DOCUMENT SECTION:
··········

That infamous Bush "misunderestimation" of our public educational system becomes a crucial question indeed when the educational publishing house -- Scholastic, Inc. - climbs into a bunk-bed with the coal industry to publish propaganda aimed at 4th-graders about the glories of one of the most toxic substances on Earth.
Got to mold those little minds early, teach them to love the dirtiest corporations that will ultimately destroy them. Gotta churn out good little car-driving capitalist consumers, right?
I always looked forward to the day when my teacher sent home the little newspaper Scholastic order form. I would pour over the colorful images and descriptions of each book option, carefully circling my preferences and handing the sheet to my mother to complete the order. I was always extra-excited when the books arrived at my classroom and my teacher handed me my personal sack of new-smelling, glossy-covered reading material and I would spend the next several days selecting my new favorites, reading about the solar system one day -- the trials and dramas of being a first grader the next.
The New York Times reports it this way:
"Scholastic has partnered with the American Coal Foundation (ACF, www.teachcoal.org), the nonprofit arm of the coal industry, to publish a slick, full-color packet of elementary teaching materials designed to paste a smiley face on the dirtiest form of energy in the world. Why would the coal industry want to partner with Scholastic? In a November 2010 blog, Alma Hale Paty, executive director of the ACF, celebrates the coal-Scholastic connection: 'Over 90 percent of America's K-12 classrooms use Scholastic products. Four out of five parents know and trust the Scholastic brand.' Paty writes that Scholastic mailed its 4th-grade coal/energy curriculum to 50,000 teachers in nine states, another 16,000 copies to classroom subscribers to Scholastic News magazine for grade 4, and sent an email with a link to the curriculum to 82,000 teachers. In recent phone messages to me, Paty says that she hopes the curriculum can be expanded to 5th grade.

··········

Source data
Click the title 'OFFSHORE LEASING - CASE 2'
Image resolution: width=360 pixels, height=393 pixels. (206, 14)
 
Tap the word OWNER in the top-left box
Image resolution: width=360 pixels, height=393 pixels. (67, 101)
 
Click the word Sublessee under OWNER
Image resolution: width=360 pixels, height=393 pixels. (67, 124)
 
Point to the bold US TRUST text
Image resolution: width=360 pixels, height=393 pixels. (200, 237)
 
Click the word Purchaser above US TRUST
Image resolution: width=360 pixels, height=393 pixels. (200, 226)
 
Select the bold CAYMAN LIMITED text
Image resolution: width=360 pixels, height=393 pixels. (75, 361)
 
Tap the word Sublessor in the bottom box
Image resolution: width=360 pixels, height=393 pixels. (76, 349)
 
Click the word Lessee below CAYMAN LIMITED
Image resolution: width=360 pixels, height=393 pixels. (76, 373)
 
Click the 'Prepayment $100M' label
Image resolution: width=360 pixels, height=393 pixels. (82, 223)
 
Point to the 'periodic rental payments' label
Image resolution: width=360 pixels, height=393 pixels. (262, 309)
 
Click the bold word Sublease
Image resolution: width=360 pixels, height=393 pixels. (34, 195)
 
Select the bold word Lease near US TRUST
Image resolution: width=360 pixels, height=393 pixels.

··········

CHECK YOUR UNDERSTANDING:
1. In the text on Scholastic's coal teaching materials, how many teachers received an email with a link to the 4th-grade curriculum?
2. Condense the paragraph of the text on Scholastic's coal teaching materials that begins "I always looked forward to the day" into a shorter version that keeps its main facts.
3. Pick up the text on Scholastic's coal teaching materials after its last sentence and carry it on.

ANSWERS TO THE TASKS:
1. 82,000 teachers.

2. The writer eagerly awaited the day the teacher sent home the Scholastic order form. The writer studied its colorful pictures and book descriptions, circled favorites, and gave the sheet to their mother to place the order. When the books reached the classroom, the teacher handed over a personal sack of new, glossy books. The writer then spent several days choosing favorites, reading about the solar system one day and about the dramas of first grade the next.

3.
"Scholastic's coal industry cheerleading becomes even more blatant on the Related Resources section of its United States of Energy website. The list reads like a coal industry convention: the American Coal Foundation, Women in Mining, the National Mining Association ('the official voice of the American mining industry in Washington, D.C.'), along with government sites that offer similarly uncritical approaches to coal, such as the U.S. Energy Information Administration. An additional list of 30 'helpful organizations' continues Scholastic's obvious bias, featuring groups like the American Coal Ash Association, the American Coal Council, and the World Coal Institute. Of the almost 40 organizations that Scholastic recommends for teachers, there is not one single environmental organization."
Read all about it, kids, in "The United States of Energy!" Acid rain is GOOD! Greenhouse gasses are GREAT! Mountain top removal is COOL! Coal mining is EXCITING! Driving a gas-powered car is FUN! Vroom-vroom-VROOM!
Almost makes me want to home-school.